Quoted text:
Begin

12 of 6 updates are security updates

Tim Frost timfrost at xtra.co.nz
Fri Aug 14 10:56:12 UTC 2009


On Thu, 2009-08-13 at 22:19 +0200, Markus Schönhaber wrote:
> Hi,
> 
> I just saw this on an i686 Jaunty box:
> | ~$ cat /etc/motd
> [...]
> |   Graph this data and manage this system at
> https://landscape.canonical.com/
> |
> | 6 packages can be updated.
> | 12 updates are security updates.


> Has anyone seen something similar (and has an explanation)?
> There really are 6 updates available (2 x flash, 4 x XML) which are
> indeed security updates.

And they appear in both jaunty-security and jaunty-updates repositories:
tim at zaphod:~$ apt-cache policy flashplugin-installer
flashplugin-installer:
  Installed: 10.0.32.18ubuntu0.9.04.1
  Candidate: 10.0.32.18ubuntu0.9.04.1
  Version table:
 *** 10.0.32.18ubuntu0.9.04.1 0
        500 http://nz2.archive.ubuntu.com jaunty-updates/multiverse
Packages
        500 http://nz2.archive.ubuntu.com jaunty-security/multiverse
Packages
        100 /var/lib/dpkg/status
     10.0.22.87ubuntu2 0
        500 http://nz2.archive.ubuntu.com jaunty/multiverse Packages


In jaunty, /etc/motd is dynamically (re-)generated, and those 2 lines
would have been generated by /usr/lib/update-notifier/apt_check.py.

End

Stored data:
Begin

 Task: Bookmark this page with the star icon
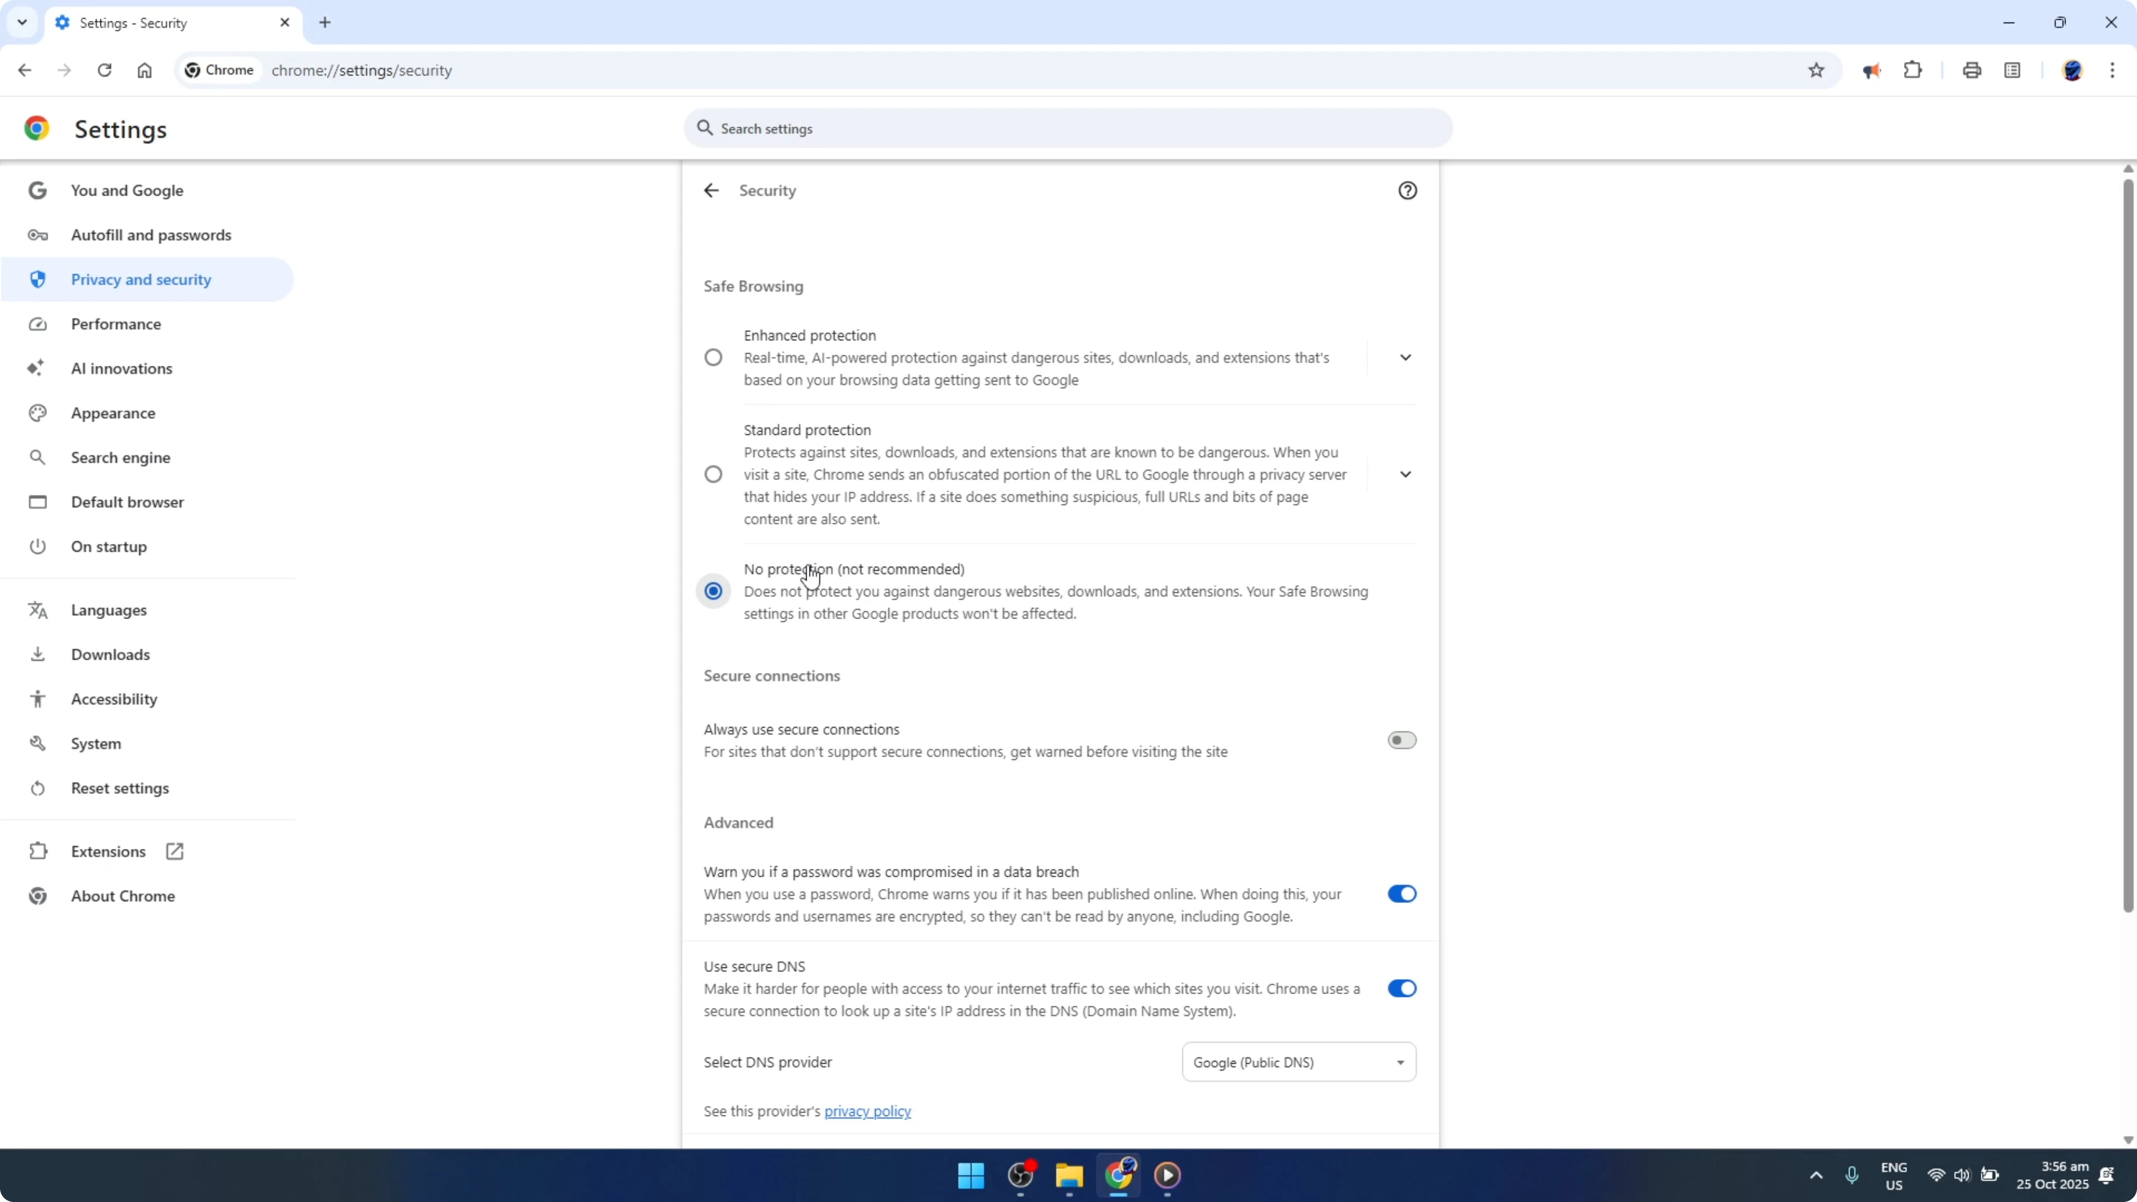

End

Required task 1: According to the post about Jaunty updates, which script would have generated the two update lines in /etc/motd?
Required task 2:
For each statement, say whether the post about Jaunty updates agrees with it, and quote the words of the post that decide it.
(a) The available updates were two for flash and four for XML.
(b) The installed version of flashplugin-installer is 10.0.22.87ubuntu2.
(c) In jaunty, /etc/motd is a fixed file that is not regenerated.
Required task 3: Please write the next part of the post about Jaunty updates, picking up after its last sentence.
The lines have nothing to do with the post about Jaunty updates.

Exercise output 1: /usr/lib/update-notifier/apt_check.py

Exercise output 2:
(a) Yes: "There really are 6 updates available (2 x flash, 4 x XML)"
(b) No: "Installed: 10.0.32.18ubuntu0.9.04.1"
(c) No: "In jaunty, /etc/motd is dynamically (re-)generated"

Exercise output 3:
That python script loops through all the available packages, looking for
packages which are considered for install/upgrade.  When a package is
found, a check is made for all versions of the package that are newer
than the current installed version, to detect whether the upgrade is a
security upgrade (this is to detect the case where a package was
released to fix a security issue, then a new version was released before
the security update was applied to this system)

The code in apt-check.py is not correctly detecting the situation where
the package with the security update has been uploaded to BOTH
jaunty-security and jaunty-updates.  In this situation, prior to the
packages being upgraded, apt-check.py was concluding "I have found two
versions of flashplugin-installer, both of which are security updates,
and one can be installed".  Repeat that for the other 5 packages, and we
get the situation described.


Now to see what the code is like in the version of apt-check.py in
karmic, and figure out the correct fix.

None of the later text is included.